Your assignment: Give again, exactly as written, the lines of the records below from the line with "How do I perform: Click" to the line with "Instruction: Click the". Both end lines count; pictures do not.

Data section:
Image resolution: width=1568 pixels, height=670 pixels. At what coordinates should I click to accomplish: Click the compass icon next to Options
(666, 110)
* * *
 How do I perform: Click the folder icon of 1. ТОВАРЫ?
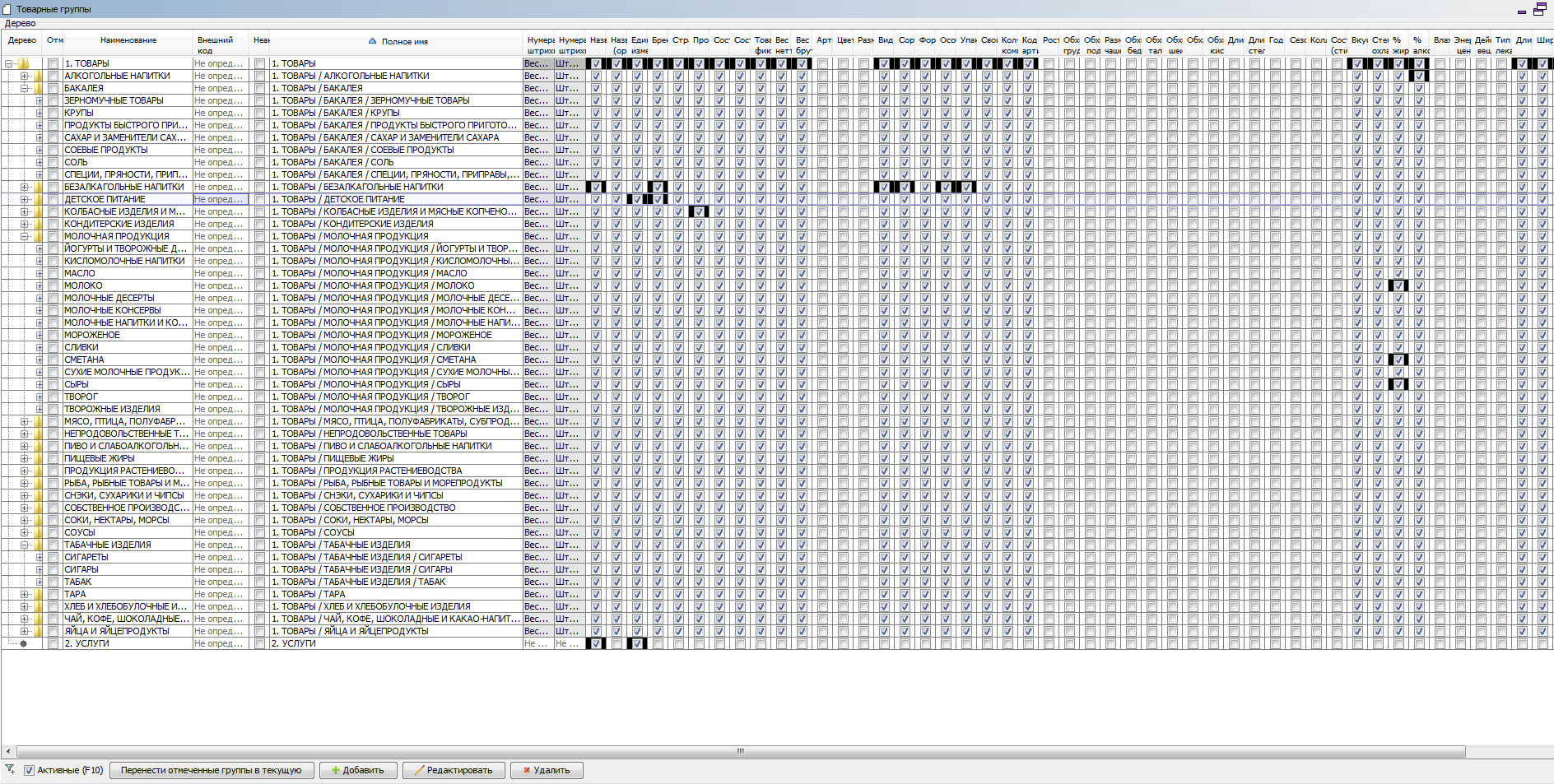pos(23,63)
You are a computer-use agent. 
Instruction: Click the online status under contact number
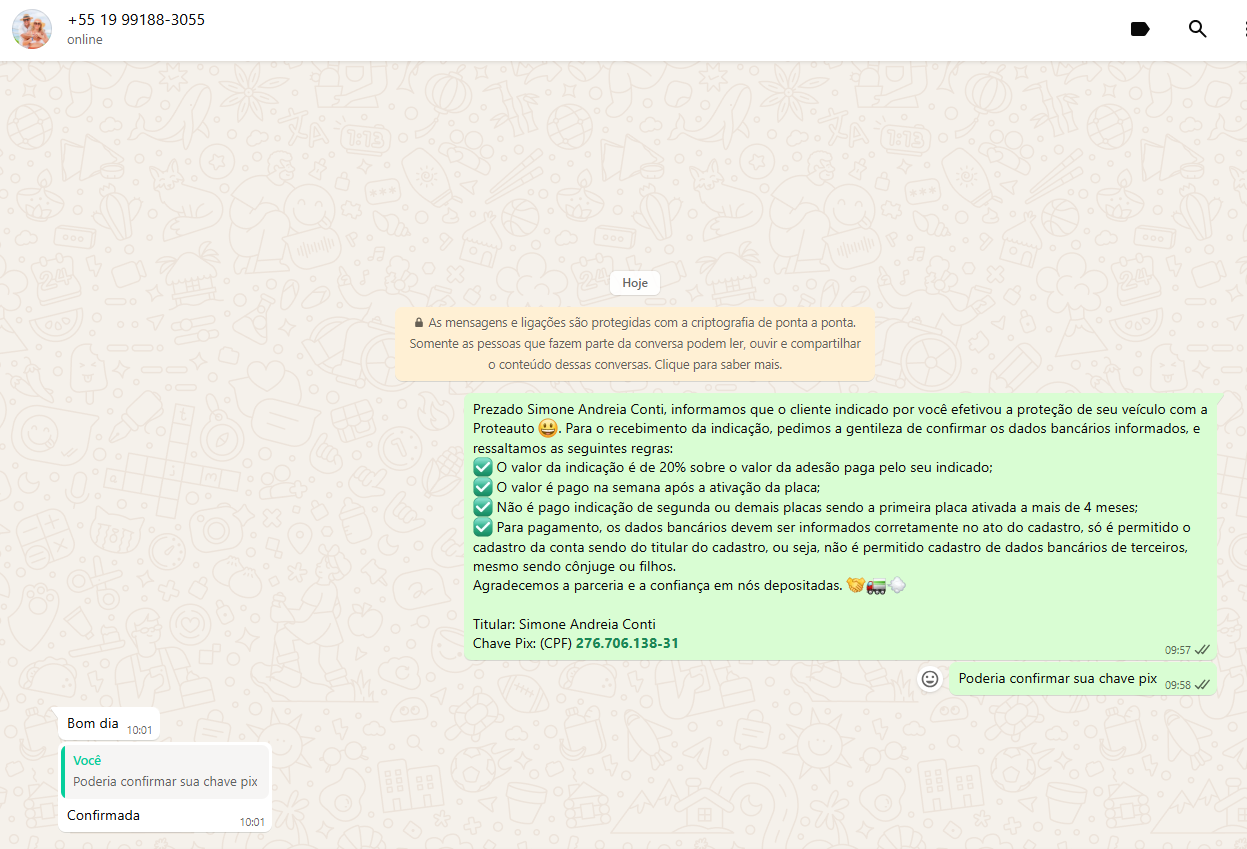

Task result:
 How do I perform: Click the folder icon of 1. ТОВАРЫ?
pos(23,63)
You are a computer-use agent. 
Instruction: Click the online status under contact number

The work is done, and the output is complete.